73:転生飛翔! マキシマムウイング!! ※挿絵アリ

河合ゆき氏に描いていただきましたマキシマムウイングのイラストを挿絵として使用させていただきました

挿絵(By みてみん)

「わ、私が飛んでいるッ!?」


 いきなりに高くなった景色に私は思わず声を上げてしまう。

 それまで私はスラスターの推力でもって強引に飛び上がることはあっても、それは力任せに高度を取るだけ。

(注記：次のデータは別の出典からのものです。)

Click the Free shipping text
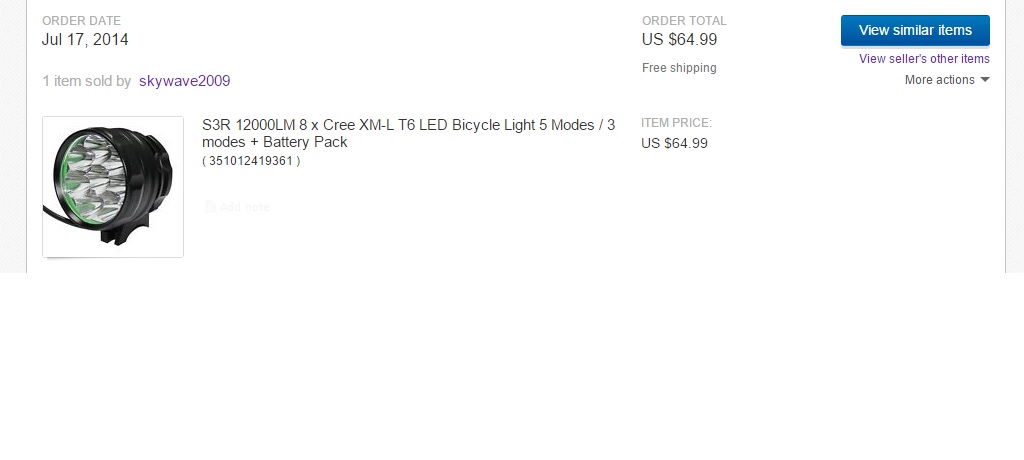Screen dimensions: 1024x460 click(679, 68)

 グリフィーヌに吊り下げられる形で、空中戦をやったこともある。けれどそれは私たちのコンビネーションと彼女の飛翔能力があってのことで、私自身が飛んでいた訳ではない。


 しかしいま私は、グリフィーヌの変じた翼を背負い、これを細かに操ることによって、安定してホバリングすることも出来ている。グリフィーヌの力によって空戦能力を獲得したこの形態。名付けるとするならば……。


 ライブリンガーマキシマムウイング、といったところか?


「今の声!? いや、直接私の中で響いた今のはッ!?」


 私の聞き間違いでなければ、失ってしまったグリフィーヌの……。


 ああ。聞き間違いではない。私だ、グリフィーヌだ。


 私が頭脳の内で捏ねていた疑問に苦笑気味に返ってきた言葉に、私は思わず飛行のコントロールを手放しかけてしまう。


「なんと!? 確かに復元されたボディは変形して私とドッキングしているが……ということはまさか……ッ!?」


 私と合体したことで、最後に残されていた意思が私の中に流れ込んできていると!?


 そうではない。が、のんびり話している間はないッ!


 グリフィーヌの意思が私の疑問を否定するや、私の体は横に流れる。

 空気の壁を破いたその機動は、真下からのエネルギーカノンの狙撃を避けるため。なので私はロルフカリバーを振るって動いた先を狙った砲撃を叩き割る!


 この私の空中機動を、ネガティオンは地面から興味深そうに見上げている。


「ほほう。グリフィーヌの残骸を取り込んで飛行能力を得たというのか?」


「取り込んだとは失礼な! 生まれ変わりと合体だッ!」


 見上げるネガティオンに怒鳴り返したのは、私から出たものだが私の声ではない。グリフィーヌの声が私の機体を通して出ているのだ。


「ほう!? 確かに心臓部を砕いたというのにまさかだな! 甦ったとでもいうのか?」


 ネガティオンは興味津々といった風な問いかけに合わせて連射間隔を狭めてエネルギー弾を放ってくる。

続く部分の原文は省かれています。